Getting Started
Welcome to using PDDL.jl! This tutorial covers how to install PDDL.jl, how to load your first domain and problem, how to manipulate and inspect states and actions, and how to write and execute a plan that achieves a goal.
Installation
First, download and run Julia, available here (version 1.3 or later required). Optionally, create your own project and activate its environment. Next, press ]
in the Julia REPL to enter the package manager, then install the registered version of PDDL.jl by running:
add PDDL
To install the latest development version, you may instead run:
add https://github.com/JuliaPlanners/PDDL.jl.git
PDDL.jl can now be used in the Julia REPL, or at the top of a script:
using PDDL
Loading Domains and Problems
PDDL stands for the Planning Domain Definition Language, a formal language for specifying the semantics of planning domains and problems. PDDL domain and problem definitions are typically saved as text files with the .pddl
extension.
Loading Domains
A PDDL domain defines the high-level "physics" or transition dynamics of a planning task. A classic example is Blocksworld, a domain where blocks may be stacked on top of each other, or placed on a table:
(define (domain blocksworld)
(:requirements :strips :typing :equality)
(:types block)
(:predicates (on ?x ?y - block) (ontable ?x - block) (clear ?x - block)

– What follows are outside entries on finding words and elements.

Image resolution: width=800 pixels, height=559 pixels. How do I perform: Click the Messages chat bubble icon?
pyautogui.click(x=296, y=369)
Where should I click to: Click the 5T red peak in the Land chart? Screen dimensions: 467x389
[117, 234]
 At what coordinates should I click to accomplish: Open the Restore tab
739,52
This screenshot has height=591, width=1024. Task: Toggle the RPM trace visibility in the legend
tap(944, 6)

(handempty) (holding ?x - block))
(:action pick-up
:parameters (?x - block)
:precondition (and (clear ?x) (ontable ?x) (handempty))

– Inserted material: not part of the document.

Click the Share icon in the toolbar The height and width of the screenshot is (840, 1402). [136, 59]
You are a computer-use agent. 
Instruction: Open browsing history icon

:effect (and (not (ontable ?x)) (not (clear ?x))
(not (handempty)) (holding ?x)))
(:action put-down
:parameters (?x - block)
:precondition (holding ?x)
:effect (and (not (holding ?x)) (clear ?x)

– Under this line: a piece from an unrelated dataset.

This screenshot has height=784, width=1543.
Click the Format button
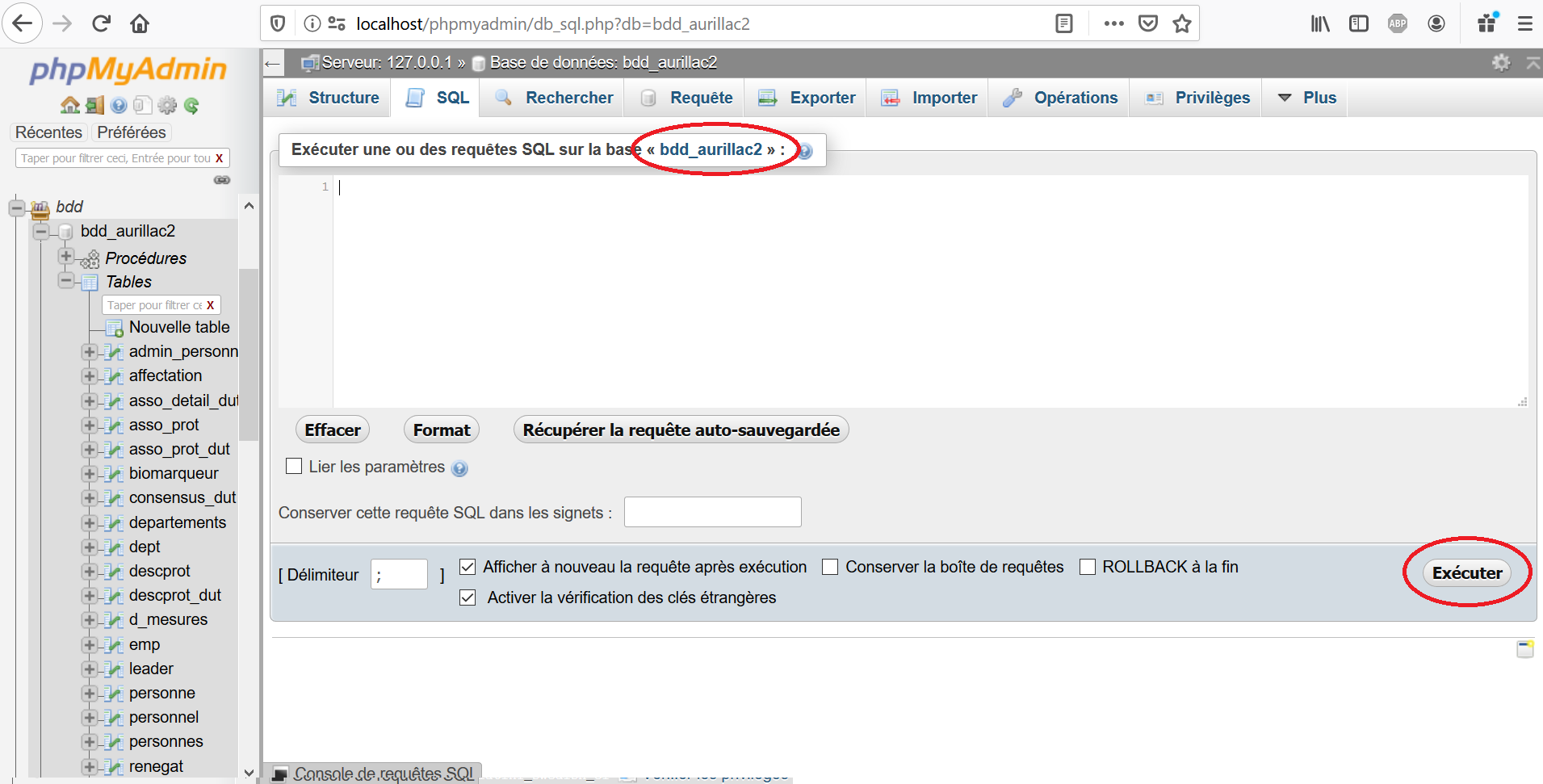coord(441,430)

(handempty) (ontable ?x)))
(:action stack
:parameters (?x ?y - block)
:precondition (and (holding ?x) (clear ?y) (not (= ?x ?y)))
:effect (and (not (holding ?x)) (not (clear ?y)) (clear ?x)
(handempty) (on ?x ?y)))
(:action unstack
:parameters (?x ?y - block)
:precondition (and (on ?x ?y) (clear ?x) (handempty) (not (= ?x ?y)))
:effect (and (holding ?x) (clear ?y) (not (clear ?x))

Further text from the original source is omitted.